# Question on my lighting system



## rubadub (Sep 12, 2010)

I ahve an Odyssea t5ho 4x54w unit over a 72 gallon bowfront dimensions are 48x18x23

i've read mixed reviews on the unit itself so maybe some of u can shed some light on the topic

would that unit be enough for a pretty beginer reef tank??
i know its not a top end unit but it served me well for my planted setup
figured if i could spend the money on other equipment first then upgrade the lights down the line

pretty much what i'm asking is is the light enough for corals?


----------



## advanced reef aquatics (Apr 20, 2009)

Your o.k. For basic leathers, shrooms etc. u can easily upgrade down the road. Make sure you do your homework when buying corals suited for your lights.


----------



## Naoko (Jan 22, 2011)

I've see aquarists keeping nice leathers and LPS with this lighting (Odyssea T5's).

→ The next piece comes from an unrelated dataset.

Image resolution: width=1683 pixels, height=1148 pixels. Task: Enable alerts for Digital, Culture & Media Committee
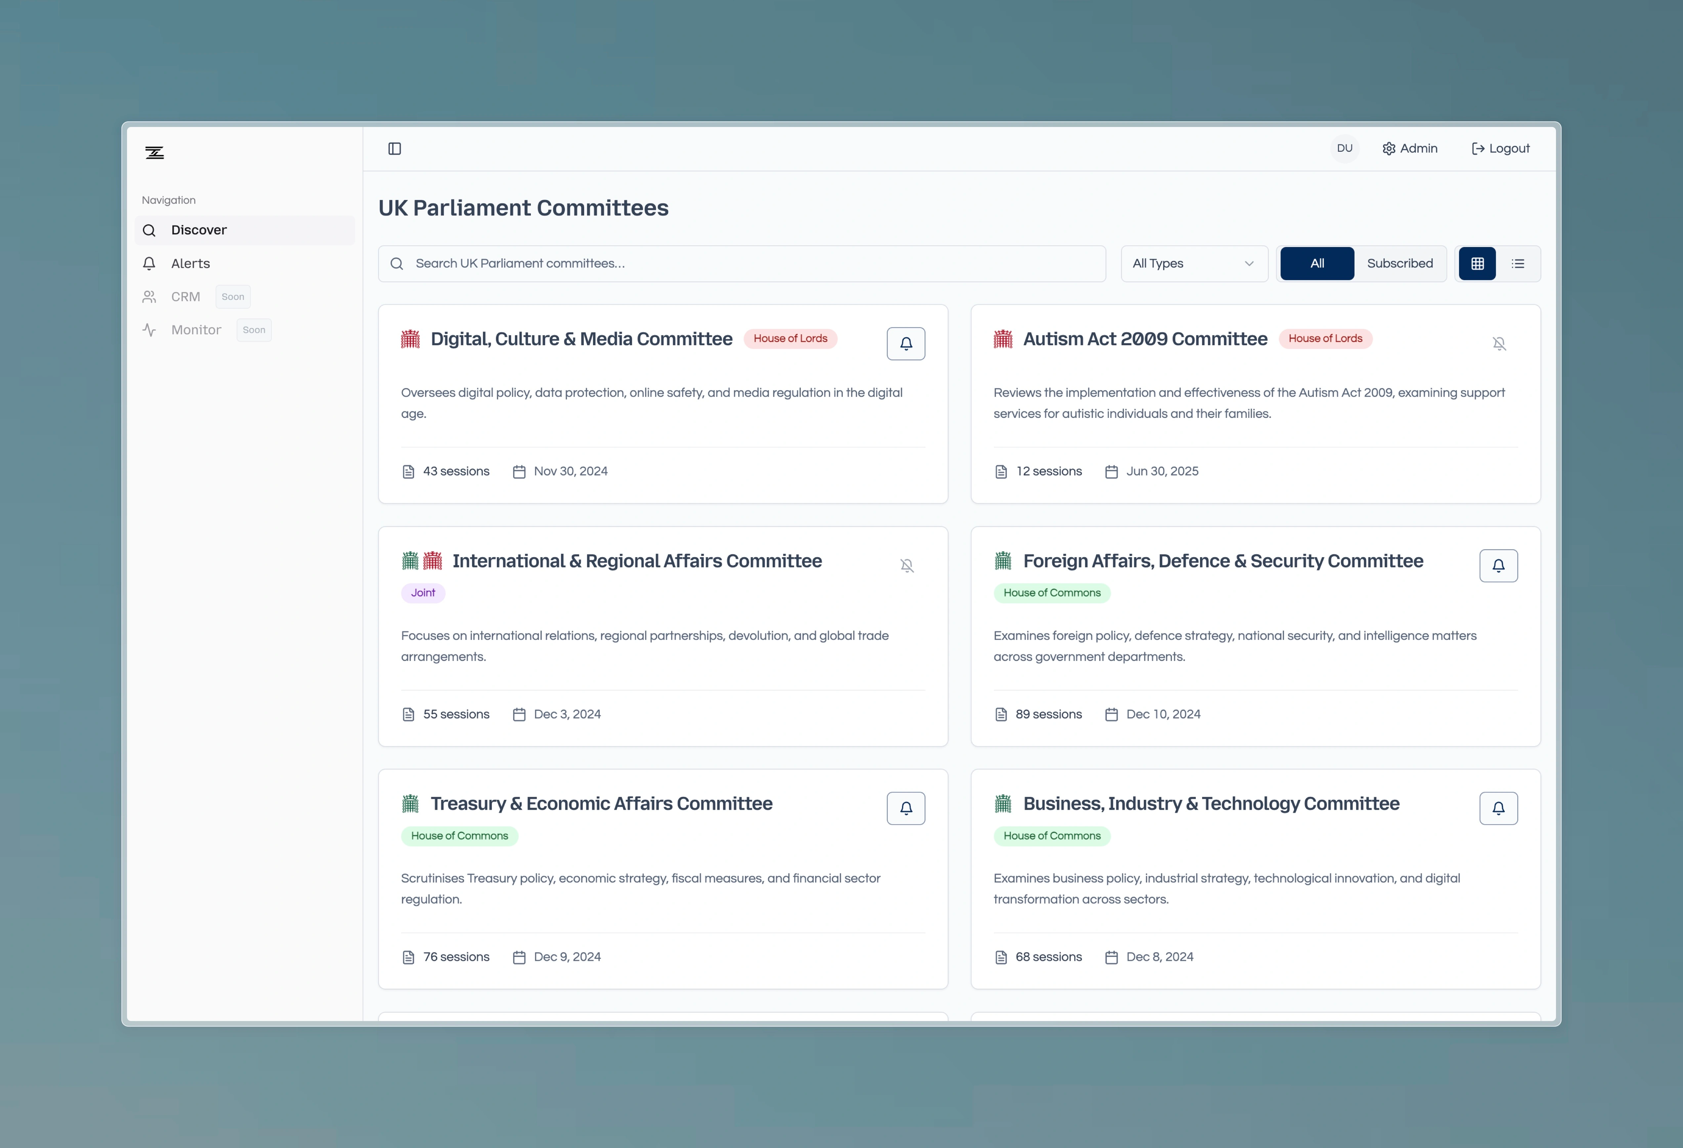[905, 343]
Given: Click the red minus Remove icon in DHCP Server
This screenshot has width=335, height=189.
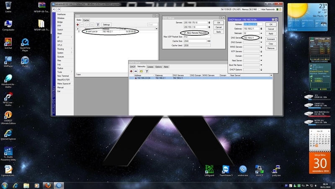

Some even are keeping A.digitata higher up on the reef scape.

I thing you should be fine starting out, I agree with Advanced Reef do your research before purchasing corals (also research fish compatibility/aquarium volume requirements for that matter) you'll save yourself money and grief down the road.


----------



## rubadub (Sep 12, 2010)

for sure

i was going to keep the fish lightly stocked and just start up with some easy corals and grow from there


----------



## Tim (Dec 11, 2011)

I have the same except a quad 36".

Zoas, GSP, and Kenya tree are all doing fine, and are all about 15"-18" below the lights.


----------